Allow attributes to be collections
Currently collection types are not allowed for attributes. This is logical for the default serializers, but the user might overwrite default behavior with a custom validator that might return a collection. For example:
from typing import Annotated, Any
import pydantic_xml as pxml
from pydantic import BeforeValidator
from pydantic.functional_serializers import PlainSerializer
def validate_space_separated_attr(value: str) -> list[str]:
return value.split(" ")
def serialize_space_separated_attr(values: list[Any]) -> str:
return " ".join(str(x) for x in values)
SpaceSeparatedValueListAttr = Annotated[list[str], BeforeValidator(validate_space_separated_attr), PlainSerializer(serialize_space_separated_attr)]
class Person(pxml.BaseXmlModel):
children: SpaceSeparatedValueListAttr = pxml.attr()
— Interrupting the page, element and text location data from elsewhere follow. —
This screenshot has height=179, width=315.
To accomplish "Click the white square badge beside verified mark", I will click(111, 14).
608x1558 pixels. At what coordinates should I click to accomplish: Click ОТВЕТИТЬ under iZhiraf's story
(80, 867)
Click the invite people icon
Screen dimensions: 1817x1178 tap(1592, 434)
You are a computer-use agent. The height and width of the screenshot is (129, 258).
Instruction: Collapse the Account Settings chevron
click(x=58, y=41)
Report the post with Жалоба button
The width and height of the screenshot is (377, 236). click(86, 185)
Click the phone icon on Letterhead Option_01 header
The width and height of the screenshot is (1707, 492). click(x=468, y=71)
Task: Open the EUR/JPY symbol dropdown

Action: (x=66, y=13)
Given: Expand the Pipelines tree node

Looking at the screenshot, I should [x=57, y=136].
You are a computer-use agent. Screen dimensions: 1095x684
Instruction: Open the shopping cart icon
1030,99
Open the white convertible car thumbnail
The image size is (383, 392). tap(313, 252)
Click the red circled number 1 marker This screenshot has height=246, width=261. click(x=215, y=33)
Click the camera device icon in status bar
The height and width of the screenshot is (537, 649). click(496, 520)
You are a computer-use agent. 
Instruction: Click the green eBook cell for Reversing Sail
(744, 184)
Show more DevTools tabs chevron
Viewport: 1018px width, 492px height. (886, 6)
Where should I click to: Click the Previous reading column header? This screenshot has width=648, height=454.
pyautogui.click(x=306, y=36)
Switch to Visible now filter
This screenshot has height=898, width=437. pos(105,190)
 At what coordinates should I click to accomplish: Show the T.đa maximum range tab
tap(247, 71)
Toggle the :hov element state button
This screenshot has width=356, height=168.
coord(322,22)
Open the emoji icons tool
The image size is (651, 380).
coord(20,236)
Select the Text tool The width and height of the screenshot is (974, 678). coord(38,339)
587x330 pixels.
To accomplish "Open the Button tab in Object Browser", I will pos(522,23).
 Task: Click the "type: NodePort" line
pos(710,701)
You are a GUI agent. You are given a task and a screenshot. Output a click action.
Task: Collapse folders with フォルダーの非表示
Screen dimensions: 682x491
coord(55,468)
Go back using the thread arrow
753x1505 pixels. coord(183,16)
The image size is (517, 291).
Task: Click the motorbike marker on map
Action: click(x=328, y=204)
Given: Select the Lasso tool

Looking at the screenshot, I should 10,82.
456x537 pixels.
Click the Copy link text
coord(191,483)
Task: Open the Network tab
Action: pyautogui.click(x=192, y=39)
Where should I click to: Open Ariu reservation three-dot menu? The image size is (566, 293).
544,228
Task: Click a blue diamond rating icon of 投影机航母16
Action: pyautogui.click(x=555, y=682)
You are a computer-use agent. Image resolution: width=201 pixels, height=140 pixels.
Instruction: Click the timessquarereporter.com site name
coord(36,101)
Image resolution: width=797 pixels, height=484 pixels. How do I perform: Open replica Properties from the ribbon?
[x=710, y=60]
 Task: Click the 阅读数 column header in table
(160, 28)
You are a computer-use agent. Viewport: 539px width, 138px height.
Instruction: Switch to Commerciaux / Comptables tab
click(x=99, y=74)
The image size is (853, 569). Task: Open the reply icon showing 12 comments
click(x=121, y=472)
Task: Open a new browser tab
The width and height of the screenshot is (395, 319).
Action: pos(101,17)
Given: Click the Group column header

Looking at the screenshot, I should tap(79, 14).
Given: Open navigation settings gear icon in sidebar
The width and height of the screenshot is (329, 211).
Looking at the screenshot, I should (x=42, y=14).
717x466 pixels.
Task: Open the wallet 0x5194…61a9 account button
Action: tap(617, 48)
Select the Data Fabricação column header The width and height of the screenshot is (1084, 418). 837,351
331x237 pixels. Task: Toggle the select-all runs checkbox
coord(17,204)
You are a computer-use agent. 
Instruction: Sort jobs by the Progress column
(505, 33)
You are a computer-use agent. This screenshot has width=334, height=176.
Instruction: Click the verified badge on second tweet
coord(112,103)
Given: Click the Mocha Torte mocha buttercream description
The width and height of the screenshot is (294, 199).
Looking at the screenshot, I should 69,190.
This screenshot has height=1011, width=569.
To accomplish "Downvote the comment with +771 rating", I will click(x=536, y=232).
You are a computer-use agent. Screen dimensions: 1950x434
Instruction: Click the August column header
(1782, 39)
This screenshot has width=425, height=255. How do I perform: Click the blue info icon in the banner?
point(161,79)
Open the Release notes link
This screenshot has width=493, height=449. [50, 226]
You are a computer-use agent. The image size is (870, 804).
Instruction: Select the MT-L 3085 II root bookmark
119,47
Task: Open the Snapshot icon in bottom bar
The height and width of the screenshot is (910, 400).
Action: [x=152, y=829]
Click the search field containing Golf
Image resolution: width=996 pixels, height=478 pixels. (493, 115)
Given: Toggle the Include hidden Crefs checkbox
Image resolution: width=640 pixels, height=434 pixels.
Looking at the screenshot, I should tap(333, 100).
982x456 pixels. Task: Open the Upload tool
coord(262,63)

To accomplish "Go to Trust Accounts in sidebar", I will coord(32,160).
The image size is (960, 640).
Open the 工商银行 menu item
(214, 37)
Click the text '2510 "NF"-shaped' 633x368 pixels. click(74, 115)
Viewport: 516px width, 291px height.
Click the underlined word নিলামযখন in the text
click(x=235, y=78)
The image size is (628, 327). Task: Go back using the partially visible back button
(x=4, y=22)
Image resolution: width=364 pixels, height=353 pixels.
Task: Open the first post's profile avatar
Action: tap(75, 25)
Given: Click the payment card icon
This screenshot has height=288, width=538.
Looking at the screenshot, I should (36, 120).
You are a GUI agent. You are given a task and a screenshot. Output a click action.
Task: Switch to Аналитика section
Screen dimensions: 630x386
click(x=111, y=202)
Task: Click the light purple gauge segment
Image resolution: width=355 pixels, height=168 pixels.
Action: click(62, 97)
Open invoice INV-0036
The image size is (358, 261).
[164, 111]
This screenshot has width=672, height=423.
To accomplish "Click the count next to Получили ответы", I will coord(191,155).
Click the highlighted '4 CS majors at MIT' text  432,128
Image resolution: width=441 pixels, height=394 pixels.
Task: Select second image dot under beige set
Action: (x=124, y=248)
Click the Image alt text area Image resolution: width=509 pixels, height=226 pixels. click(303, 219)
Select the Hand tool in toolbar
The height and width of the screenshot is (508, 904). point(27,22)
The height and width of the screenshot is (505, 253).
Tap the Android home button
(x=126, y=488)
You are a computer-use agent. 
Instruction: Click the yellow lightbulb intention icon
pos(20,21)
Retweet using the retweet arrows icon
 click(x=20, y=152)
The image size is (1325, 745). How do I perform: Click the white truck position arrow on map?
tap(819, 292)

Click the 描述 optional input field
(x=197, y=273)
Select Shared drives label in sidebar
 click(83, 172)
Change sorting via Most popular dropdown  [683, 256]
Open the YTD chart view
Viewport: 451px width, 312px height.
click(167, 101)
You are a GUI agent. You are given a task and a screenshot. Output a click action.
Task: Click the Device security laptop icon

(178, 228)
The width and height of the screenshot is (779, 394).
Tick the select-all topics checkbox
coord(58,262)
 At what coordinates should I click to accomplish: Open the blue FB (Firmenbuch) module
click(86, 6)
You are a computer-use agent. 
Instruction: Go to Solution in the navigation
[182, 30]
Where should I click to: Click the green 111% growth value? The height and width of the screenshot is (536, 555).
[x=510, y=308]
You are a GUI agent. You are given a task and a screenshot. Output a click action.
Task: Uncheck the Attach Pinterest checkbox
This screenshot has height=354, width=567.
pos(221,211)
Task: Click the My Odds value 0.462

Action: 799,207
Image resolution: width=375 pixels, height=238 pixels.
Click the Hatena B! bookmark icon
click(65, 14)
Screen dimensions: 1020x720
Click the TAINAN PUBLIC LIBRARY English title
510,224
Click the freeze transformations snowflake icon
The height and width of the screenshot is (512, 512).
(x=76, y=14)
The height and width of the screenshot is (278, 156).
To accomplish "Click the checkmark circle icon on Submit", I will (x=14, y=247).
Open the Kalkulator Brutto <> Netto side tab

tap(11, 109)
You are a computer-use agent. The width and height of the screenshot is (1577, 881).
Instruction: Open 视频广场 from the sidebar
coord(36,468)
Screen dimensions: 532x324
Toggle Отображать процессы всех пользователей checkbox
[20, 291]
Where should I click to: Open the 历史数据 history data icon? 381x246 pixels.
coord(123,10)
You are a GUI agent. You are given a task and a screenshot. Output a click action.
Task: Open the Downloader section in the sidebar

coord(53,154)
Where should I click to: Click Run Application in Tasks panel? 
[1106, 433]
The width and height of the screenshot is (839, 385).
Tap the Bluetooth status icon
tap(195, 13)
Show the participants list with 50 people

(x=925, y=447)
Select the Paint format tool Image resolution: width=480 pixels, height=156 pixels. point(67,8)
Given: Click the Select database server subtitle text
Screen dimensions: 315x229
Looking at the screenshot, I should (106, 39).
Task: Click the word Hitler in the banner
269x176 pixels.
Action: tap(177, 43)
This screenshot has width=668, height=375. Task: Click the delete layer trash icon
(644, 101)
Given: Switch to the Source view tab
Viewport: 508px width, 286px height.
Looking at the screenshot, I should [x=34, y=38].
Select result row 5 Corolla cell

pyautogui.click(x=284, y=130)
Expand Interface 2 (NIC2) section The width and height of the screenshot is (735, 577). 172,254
name: str = pxml.element()
doc = """
<Person children="Bob Eve">
<name>Alice</name>
</Person>
"""
alice = Person.from_xml(doc)
print(alice.children) # prints ['Bob', 'Eve']
print(alice.to_xml())
Instead of disallowing outright, this change parses these attributes as a string and leave it up to the user. This might not be a good final solution, it would be nicer to check if a custom validator logic is present and error when it is not. However, I do not see an easy way to add such a check.
What do you think? I at least got stuck parsing XML documents that contain space-separated lists in attributes.
@jorants Hi,
For now you can define custom schema:
from typing import Annotated
import pydantic_xml as pxml
from pydantic_core import core_schema as cs
class SpaceSeparatedValueListSchema:
@classmethod
def __get_pydantic_core_schema__(cls, source_type, handler):
schema = cs.no_info_after_validator_function(lambda val: val.split(' '), cs.str_schema())
serialization = cs.plain_serializer_function_ser_schema(lambda lst: ' '.join(lst))
return cs.json_or_python_schema(json_schema=schema, python_schema=schema, serialization=serialization)
class Person(pxml.BaseXmlModel):
children: Annotated[list[str], SpaceSeparatedValueListSchema] = pxml.attr()
name: str = pxml.element()
doc = """
<Person children="Bob Eve">
<name>Alice</name>
</Person>
"""
alice = Person.from_xml(doc)
print(alice.children) # prints ['Bob', 'Eve']
print(alice.to_xml()) # prints b'<Person children="Bob Eve"><name>Alice</name></Person>'
I suppose this collection attribute implementation is not very intuitive since it only works if validator and serializer are provided. In my opinion such code should work too:
class Person(pxml.BaseXmlModel):
children: list[str] = pxml.attr()
name: str = pxml.element()
but it fails with a misleading error.